Once, so the
story goes, King Arthur encountered a terrible giant. Helpless before the
giant’s great strength, Arthur seemed doomed. The giant, however, offered Arthur the
chance to gain his freedom by answering a riddle. But if he did not give the right
answer, the king and his kingdom would be the giant’s. Having little choice, Arthur
asked for the riddle. The giant responded, “What one thing above all else do women
desire?” Arthur went throughout the land, asking every woman he met what she most
wanted. He collected a multitude of responses, but all were different and he feared
none would satisfy the giant.
Then Arthur
came upon a most hideous woman, a sort of witch, in the forest. So
appalling was her appearance, he nearly fainted away at the sight. The loathly lady
berated him for his disdain, saying that while she might be able to help him in his
distress, she would aid no one who was not courteous. Arthur pulled himself together
to tell her his problem.
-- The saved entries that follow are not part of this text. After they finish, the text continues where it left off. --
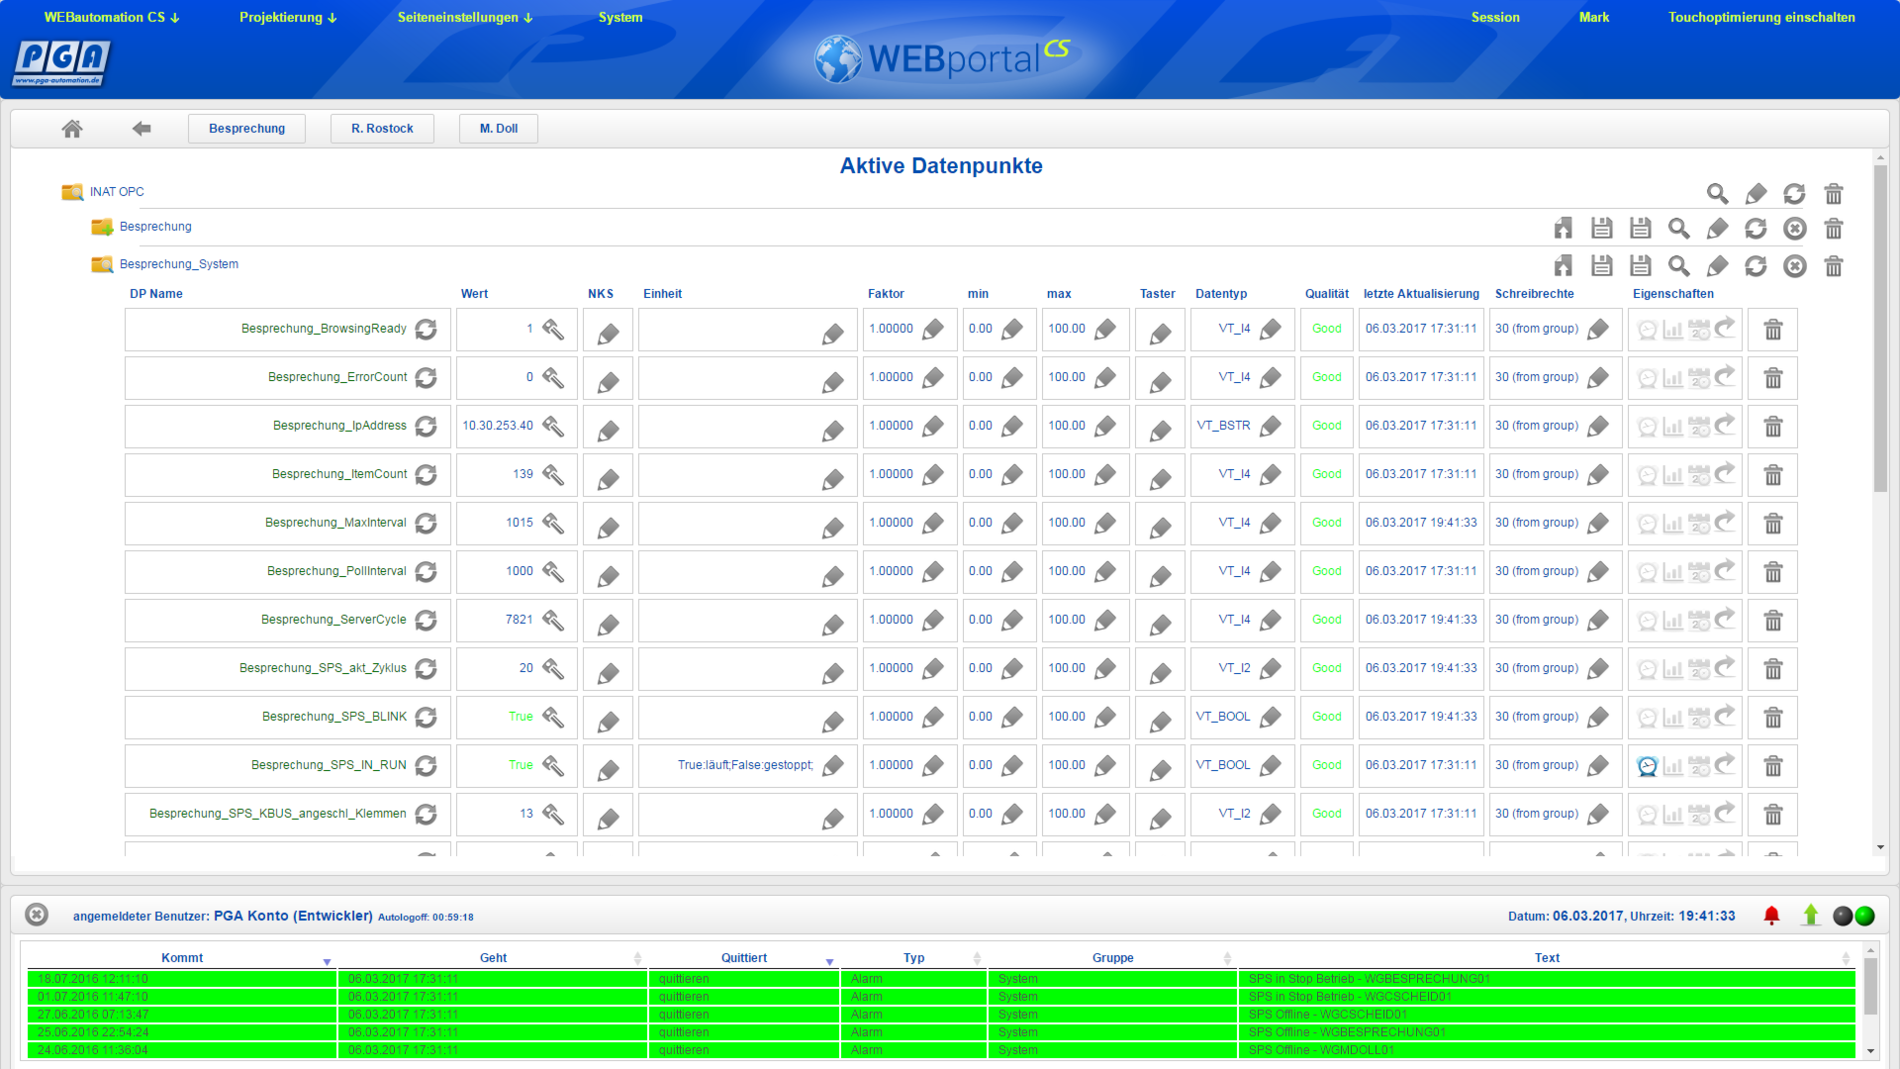Open the System menu
The image size is (1900, 1069).
(620, 17)
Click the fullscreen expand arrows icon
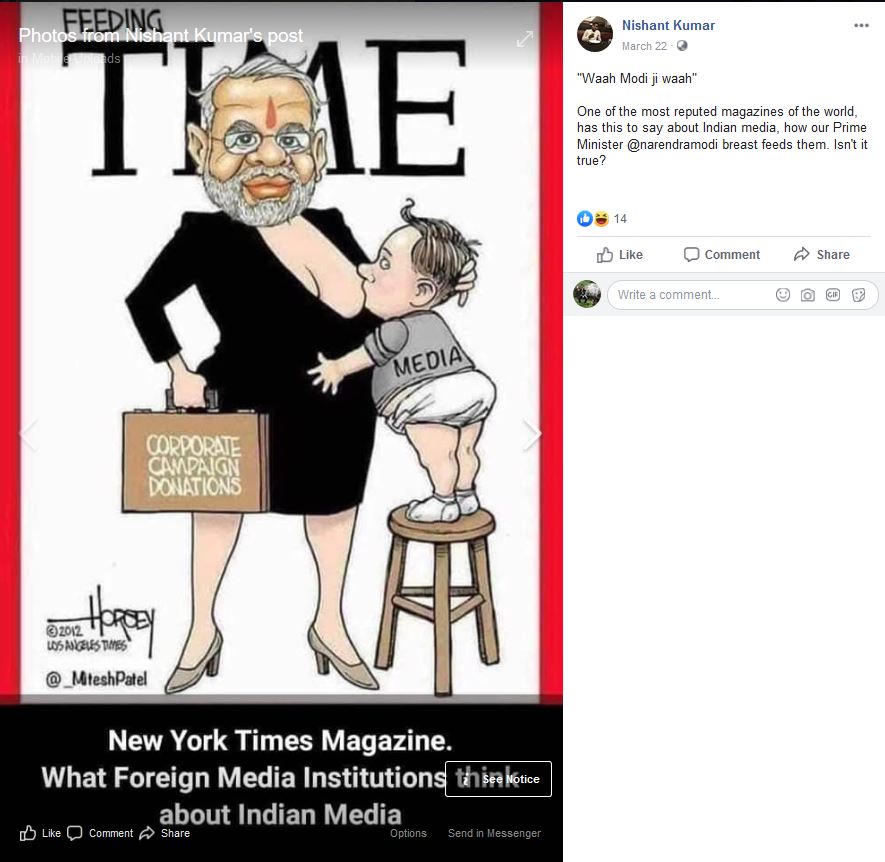This screenshot has height=862, width=885. (x=525, y=39)
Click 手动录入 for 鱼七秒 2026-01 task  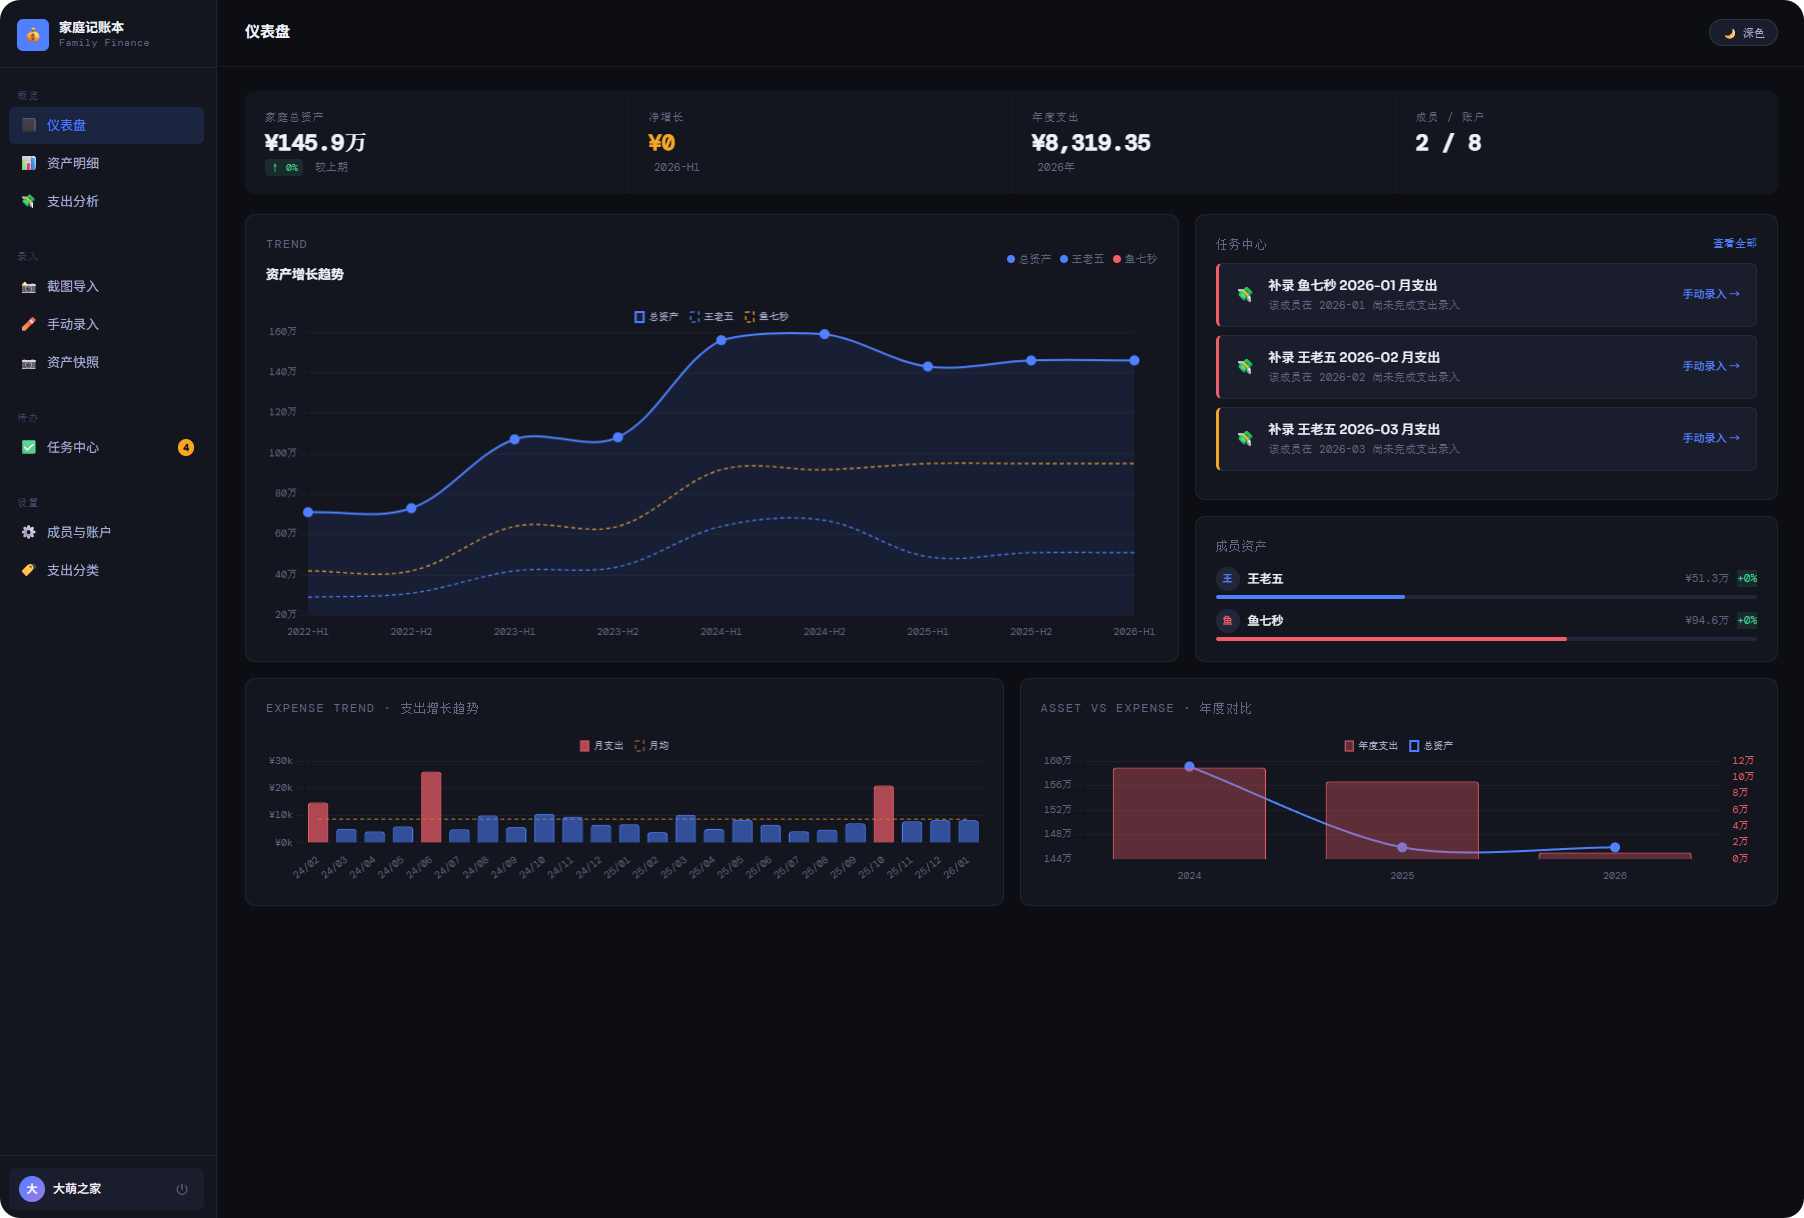pos(1710,294)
After making him swear to grant whatever boon she asked of
him, the woman gave Arthur the answer to the giant’s riddle. Unlike all the other
answers that he had collected, this one rang true. Arthur met the giant at the
appointed time and give him the hideous damsel’s answer: “A woman desires above
all else the right to freely exercise her own will.” With a terrible oath, the giant
confessed that was indeed the correct response.
Arthur joyfully
returned to the woman to thank her, only to be utterly dismayed by her
demand that she be wed to a knight of the Round Table. Arthur returned to his castle
to reluctantly relate his adventure and the loathly lady’s request for something that he
could not bring himself to ask of any man. Gawain, however, without hesitation offered
himself as husband to the ill-favored dame.
After their
wedding banquet, Gawain led his bride to their chamber. With sinking
heart, he turned towards her. To his great astonishment, he saw not the hideous
woman, but the most beautiful maiden he had ever beheld. She explained that an
enchantment had caused her to take on the hideous form. The spell could only be
broken if the greatest knight in Britain married her of his own free will, as had
happened that day. But she was not yet entirely free. She told Gawain that he must
decide whether she was to be beautiful by day and ugly by night, or ugly by day and
beautiful by night.
Gawain thought
for a while before telling his now beloved wife that the choice was hers
to make. Joyfully, the lady told Gawain that the spell was now completely broken. She
would henceforth always be her beautiful self, for he had truly grasped the answer to
the riddle.
Some versions
of the tale say that Lady Ragnell was the victim of a plot by her evil
stepmother and giant stepbrother. Others assert that the giant was actually Ragnell's
brother, who too had been cursed by their terrible stepmother. The evil stepmother is
a variant of the witch, and once again, as with Eve and Pandora, it seems that a woman
is responsible for everything that goes wrong. But reading between the lines, we find
another interpretation.
While the complexities
of mother-daughter relations are well beyond this discussion,
the evil stepmother who persecutes the heroine in many tales is an all too accurate
description of the process in which mothers, denied “the right to freely exercise their
own wills,” collude with patriarchy in keeping their daughters in the place assigned to
women. Women, as well as men, often fear the feminine and try to deny it its rightful
place beside the masculine. Internalized misogyny is a powerful, unrecognized force in
the lives of many women. The ability of a man to lovingly respect a woman for who she
is can go a long way towards breaking the spell that has led her to believe that she is
an inadequate human being, doomed to a lifetime of victimization simply because she
is female.
The war of the
sexes is a contest in which there are no winners. Tales of courtly love
and knightly quest remind us that the goal is achieved not through power but by
courtesy and respect. The royal wedding, the joining of the two into a whole much
greater than the sum of its parts, occurs only when each partner honors the inherent
right of the other to freely choose who she or he will be. Men and women alike have
been too long held spellbound by gender expectations. As women are freed from
traditional roles, the power of the male stereotypes that drive men to destroy
themselves and others in futile attempts to prove themselves men is also lessened.